**Task brief**
Every single entry that follows is to be retyped exactly.

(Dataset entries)
━━━━━━━━━━
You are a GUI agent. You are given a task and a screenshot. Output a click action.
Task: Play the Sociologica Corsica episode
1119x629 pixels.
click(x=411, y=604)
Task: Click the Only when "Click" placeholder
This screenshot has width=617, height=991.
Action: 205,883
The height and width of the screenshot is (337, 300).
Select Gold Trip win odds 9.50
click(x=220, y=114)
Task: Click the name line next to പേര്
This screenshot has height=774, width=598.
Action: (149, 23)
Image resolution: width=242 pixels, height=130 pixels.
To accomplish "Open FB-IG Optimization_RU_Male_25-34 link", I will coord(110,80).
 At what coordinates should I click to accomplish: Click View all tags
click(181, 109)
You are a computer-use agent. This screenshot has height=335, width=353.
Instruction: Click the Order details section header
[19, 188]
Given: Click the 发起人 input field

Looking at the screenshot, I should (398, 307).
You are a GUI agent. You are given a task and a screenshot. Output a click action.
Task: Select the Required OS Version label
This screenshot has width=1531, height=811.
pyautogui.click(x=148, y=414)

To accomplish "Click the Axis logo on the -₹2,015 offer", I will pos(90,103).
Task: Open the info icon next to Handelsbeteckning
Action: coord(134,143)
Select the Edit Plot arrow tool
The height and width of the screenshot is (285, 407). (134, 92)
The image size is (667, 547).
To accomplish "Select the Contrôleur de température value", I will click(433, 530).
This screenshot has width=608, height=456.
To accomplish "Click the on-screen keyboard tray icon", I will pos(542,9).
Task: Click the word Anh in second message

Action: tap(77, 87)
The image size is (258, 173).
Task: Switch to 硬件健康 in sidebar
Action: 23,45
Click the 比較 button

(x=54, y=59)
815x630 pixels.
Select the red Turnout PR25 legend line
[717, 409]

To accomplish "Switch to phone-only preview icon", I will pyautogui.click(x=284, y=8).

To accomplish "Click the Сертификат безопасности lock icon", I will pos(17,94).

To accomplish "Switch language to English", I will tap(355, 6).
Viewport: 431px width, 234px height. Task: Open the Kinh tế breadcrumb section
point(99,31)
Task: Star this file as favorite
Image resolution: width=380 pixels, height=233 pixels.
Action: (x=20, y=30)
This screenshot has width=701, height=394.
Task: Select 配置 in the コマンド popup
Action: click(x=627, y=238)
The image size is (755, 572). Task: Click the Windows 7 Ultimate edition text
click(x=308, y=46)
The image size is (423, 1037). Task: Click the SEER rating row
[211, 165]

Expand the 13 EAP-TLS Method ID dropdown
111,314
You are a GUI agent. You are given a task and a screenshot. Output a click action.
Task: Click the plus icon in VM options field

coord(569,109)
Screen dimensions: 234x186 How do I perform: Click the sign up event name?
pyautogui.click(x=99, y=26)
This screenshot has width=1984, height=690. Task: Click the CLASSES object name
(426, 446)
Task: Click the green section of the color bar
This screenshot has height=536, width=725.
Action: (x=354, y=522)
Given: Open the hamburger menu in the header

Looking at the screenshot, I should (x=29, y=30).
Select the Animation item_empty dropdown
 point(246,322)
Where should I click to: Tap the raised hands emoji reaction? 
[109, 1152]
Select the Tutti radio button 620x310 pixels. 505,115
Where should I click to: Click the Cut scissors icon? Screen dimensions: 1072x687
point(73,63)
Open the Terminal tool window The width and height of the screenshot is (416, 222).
━━━━━━━━━━
**Answer section**
You are a GUI agent. You are given a task and a screenshot. Output a click action.
Task: Play the Sociologica Corsica episode
1119x629 pixels.
click(x=411, y=604)
Task: Click the Only when "Click" placeholder
This screenshot has width=617, height=991.
Action: 205,883
The height and width of the screenshot is (337, 300).
Select Gold Trip win odds 9.50
click(x=220, y=114)
Task: Click the name line next to പേര്
This screenshot has height=774, width=598.
Action: (149, 23)
Image resolution: width=242 pixels, height=130 pixels.
To accomplish "Open FB-IG Optimization_RU_Male_25-34 link", I will coord(110,80).
 At what coordinates should I click to accomplish: Click View all tags
click(181, 109)
You are a computer-use agent. This screenshot has height=335, width=353.
Instruction: Click the Order details section header
[19, 188]
Given: Click the 发起人 input field

Looking at the screenshot, I should (398, 307).
You are a GUI agent. You are given a task and a screenshot. Output a click action.
Task: Select the Required OS Version label
This screenshot has width=1531, height=811.
pyautogui.click(x=148, y=414)

To accomplish "Click the Axis logo on the -₹2,015 offer", I will pos(90,103).
Task: Open the info icon next to Handelsbeteckning
Action: coord(134,143)
Select the Edit Plot arrow tool
The height and width of the screenshot is (285, 407). (134, 92)
The image size is (667, 547).
To accomplish "Select the Contrôleur de température value", I will click(433, 530).
This screenshot has width=608, height=456.
To accomplish "Click the on-screen keyboard tray icon", I will pos(542,9).
Task: Click the word Anh in second message

Action: tap(77, 87)
The image size is (258, 173).
Task: Switch to 硬件健康 in sidebar
Action: 23,45
Click the 比較 button

(x=54, y=59)
815x630 pixels.
Select the red Turnout PR25 legend line
[717, 409]

To accomplish "Switch to phone-only preview icon", I will pyautogui.click(x=284, y=8).

To accomplish "Click the Сертификат безопасности lock icon", I will pos(17,94).

To accomplish "Switch language to English", I will tap(355, 6).
Viewport: 431px width, 234px height. Task: Open the Kinh tế breadcrumb section
point(99,31)
Task: Star this file as favorite
Image resolution: width=380 pixels, height=233 pixels.
Action: (x=20, y=30)
This screenshot has width=701, height=394.
Task: Select 配置 in the コマンド popup
Action: click(x=627, y=238)
The image size is (755, 572). Task: Click the Windows 7 Ultimate edition text
click(x=308, y=46)
The image size is (423, 1037). Task: Click the SEER rating row
[211, 165]

Expand the 13 EAP-TLS Method ID dropdown
111,314
You are a GUI agent. You are given a task and a screenshot. Output a click action.
Task: Click the plus icon in VM options field

coord(569,109)
Screen dimensions: 234x186 How do I perform: Click the sign up event name?
pyautogui.click(x=99, y=26)
This screenshot has width=1984, height=690. Task: Click the CLASSES object name
(426, 446)
Task: Click the green section of the color bar
This screenshot has height=536, width=725.
Action: (x=354, y=522)
Given: Open the hamburger menu in the header

Looking at the screenshot, I should (x=29, y=30).
Select the Animation item_empty dropdown
 point(246,322)
Where should I click to: Tap the raised hands emoji reaction? 
[109, 1152]
Select the Tutti radio button 620x310 pixels. 505,115
Where should I click to: Click the Cut scissors icon? Screen dimensions: 1072x687
point(73,63)
Open the Terminal tool window The width and height of the screenshot is (416, 222).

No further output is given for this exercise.